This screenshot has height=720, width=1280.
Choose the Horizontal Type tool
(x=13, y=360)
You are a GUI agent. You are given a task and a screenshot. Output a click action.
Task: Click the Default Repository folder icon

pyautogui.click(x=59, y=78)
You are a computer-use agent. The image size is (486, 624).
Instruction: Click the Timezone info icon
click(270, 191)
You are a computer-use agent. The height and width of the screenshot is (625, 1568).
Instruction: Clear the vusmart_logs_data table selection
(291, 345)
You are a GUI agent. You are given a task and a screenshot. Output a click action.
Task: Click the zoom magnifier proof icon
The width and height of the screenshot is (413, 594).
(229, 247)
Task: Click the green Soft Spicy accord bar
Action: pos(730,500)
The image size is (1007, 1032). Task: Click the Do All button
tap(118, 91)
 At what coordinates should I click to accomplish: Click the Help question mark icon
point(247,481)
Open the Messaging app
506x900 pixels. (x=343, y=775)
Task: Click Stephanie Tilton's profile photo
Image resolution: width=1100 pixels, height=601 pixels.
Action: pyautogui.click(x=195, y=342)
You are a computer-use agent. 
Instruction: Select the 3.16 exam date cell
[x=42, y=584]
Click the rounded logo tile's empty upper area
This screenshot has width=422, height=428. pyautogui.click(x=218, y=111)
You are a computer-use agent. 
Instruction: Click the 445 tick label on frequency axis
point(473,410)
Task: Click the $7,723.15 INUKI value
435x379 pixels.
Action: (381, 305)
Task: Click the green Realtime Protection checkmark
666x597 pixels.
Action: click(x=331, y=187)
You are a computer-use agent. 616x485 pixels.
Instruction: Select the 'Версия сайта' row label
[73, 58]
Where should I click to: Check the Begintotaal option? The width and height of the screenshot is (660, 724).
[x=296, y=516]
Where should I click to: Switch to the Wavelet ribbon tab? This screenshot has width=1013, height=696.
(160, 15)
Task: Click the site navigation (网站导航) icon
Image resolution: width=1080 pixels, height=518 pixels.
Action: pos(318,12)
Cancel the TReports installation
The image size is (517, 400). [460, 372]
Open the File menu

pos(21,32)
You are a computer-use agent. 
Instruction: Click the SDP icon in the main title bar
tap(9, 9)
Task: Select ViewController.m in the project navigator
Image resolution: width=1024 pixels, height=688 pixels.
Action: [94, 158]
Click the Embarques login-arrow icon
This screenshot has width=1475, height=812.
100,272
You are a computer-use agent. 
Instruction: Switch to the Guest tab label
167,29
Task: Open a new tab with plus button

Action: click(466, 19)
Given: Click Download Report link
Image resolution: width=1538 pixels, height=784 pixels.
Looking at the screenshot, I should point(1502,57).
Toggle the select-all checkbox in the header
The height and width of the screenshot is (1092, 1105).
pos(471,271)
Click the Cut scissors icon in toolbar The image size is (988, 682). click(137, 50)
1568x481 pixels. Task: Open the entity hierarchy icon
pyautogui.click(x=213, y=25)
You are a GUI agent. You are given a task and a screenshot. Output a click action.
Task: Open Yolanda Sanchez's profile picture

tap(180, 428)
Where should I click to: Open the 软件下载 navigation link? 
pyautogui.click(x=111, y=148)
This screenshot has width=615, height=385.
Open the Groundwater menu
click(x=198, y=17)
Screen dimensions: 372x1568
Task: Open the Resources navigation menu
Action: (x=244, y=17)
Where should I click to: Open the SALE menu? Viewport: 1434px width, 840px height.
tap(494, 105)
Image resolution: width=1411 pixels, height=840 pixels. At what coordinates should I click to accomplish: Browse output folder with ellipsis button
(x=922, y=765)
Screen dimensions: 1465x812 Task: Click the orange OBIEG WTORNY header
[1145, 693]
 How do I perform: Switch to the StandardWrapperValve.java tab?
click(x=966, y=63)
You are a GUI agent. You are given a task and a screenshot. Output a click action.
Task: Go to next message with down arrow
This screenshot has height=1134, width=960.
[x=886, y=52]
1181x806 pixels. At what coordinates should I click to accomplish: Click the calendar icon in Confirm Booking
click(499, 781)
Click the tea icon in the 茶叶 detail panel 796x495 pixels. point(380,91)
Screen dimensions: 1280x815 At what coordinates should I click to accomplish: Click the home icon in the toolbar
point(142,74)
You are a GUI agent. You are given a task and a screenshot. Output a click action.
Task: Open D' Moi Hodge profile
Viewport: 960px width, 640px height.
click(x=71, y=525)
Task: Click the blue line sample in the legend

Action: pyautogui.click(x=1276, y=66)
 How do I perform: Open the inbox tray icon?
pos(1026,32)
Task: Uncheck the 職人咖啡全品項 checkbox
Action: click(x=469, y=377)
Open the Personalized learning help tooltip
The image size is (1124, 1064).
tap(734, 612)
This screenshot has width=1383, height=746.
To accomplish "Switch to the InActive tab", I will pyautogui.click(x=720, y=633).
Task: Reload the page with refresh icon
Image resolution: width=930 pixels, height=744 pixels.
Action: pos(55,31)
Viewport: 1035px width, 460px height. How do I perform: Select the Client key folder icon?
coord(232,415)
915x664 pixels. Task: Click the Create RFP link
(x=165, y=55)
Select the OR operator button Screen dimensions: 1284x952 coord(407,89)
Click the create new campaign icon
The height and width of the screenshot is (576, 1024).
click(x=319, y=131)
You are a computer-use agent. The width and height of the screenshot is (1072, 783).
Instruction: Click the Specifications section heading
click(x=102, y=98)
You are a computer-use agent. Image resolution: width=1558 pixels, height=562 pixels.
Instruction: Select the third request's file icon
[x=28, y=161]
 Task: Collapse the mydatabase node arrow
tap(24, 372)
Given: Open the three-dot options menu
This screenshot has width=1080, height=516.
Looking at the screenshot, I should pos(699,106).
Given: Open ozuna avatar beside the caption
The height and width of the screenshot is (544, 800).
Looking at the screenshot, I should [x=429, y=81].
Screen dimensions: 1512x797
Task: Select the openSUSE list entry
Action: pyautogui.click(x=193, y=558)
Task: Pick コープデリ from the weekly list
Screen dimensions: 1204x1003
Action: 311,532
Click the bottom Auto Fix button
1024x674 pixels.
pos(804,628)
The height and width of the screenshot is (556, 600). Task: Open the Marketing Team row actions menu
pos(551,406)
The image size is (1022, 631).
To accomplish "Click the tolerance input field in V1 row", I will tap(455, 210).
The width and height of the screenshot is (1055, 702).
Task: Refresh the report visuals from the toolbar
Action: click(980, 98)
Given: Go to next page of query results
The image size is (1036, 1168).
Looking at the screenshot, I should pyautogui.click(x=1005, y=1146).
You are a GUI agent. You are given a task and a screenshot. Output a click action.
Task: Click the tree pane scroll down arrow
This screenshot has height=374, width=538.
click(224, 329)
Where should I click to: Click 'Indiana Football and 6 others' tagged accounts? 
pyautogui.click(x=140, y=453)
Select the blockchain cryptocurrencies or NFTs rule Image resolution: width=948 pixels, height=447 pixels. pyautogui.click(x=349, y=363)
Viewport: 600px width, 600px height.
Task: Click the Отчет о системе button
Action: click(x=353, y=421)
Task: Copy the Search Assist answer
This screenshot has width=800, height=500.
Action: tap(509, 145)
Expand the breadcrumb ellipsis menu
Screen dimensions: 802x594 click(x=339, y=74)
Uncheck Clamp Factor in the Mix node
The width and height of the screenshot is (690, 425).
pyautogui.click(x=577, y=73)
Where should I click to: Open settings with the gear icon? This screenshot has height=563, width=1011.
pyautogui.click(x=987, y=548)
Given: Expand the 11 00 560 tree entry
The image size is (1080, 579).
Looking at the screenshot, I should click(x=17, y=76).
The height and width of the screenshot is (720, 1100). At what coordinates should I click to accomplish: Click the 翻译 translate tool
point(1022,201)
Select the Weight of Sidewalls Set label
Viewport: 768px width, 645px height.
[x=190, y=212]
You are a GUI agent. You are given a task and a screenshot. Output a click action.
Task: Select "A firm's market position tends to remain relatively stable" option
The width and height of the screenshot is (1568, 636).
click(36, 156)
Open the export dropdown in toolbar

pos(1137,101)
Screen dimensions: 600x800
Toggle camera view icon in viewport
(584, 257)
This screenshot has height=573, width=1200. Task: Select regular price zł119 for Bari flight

───

## Your objective:
Among the entries above, how many lines contain the string "page"? Write the number alone.

## Result of this task:
2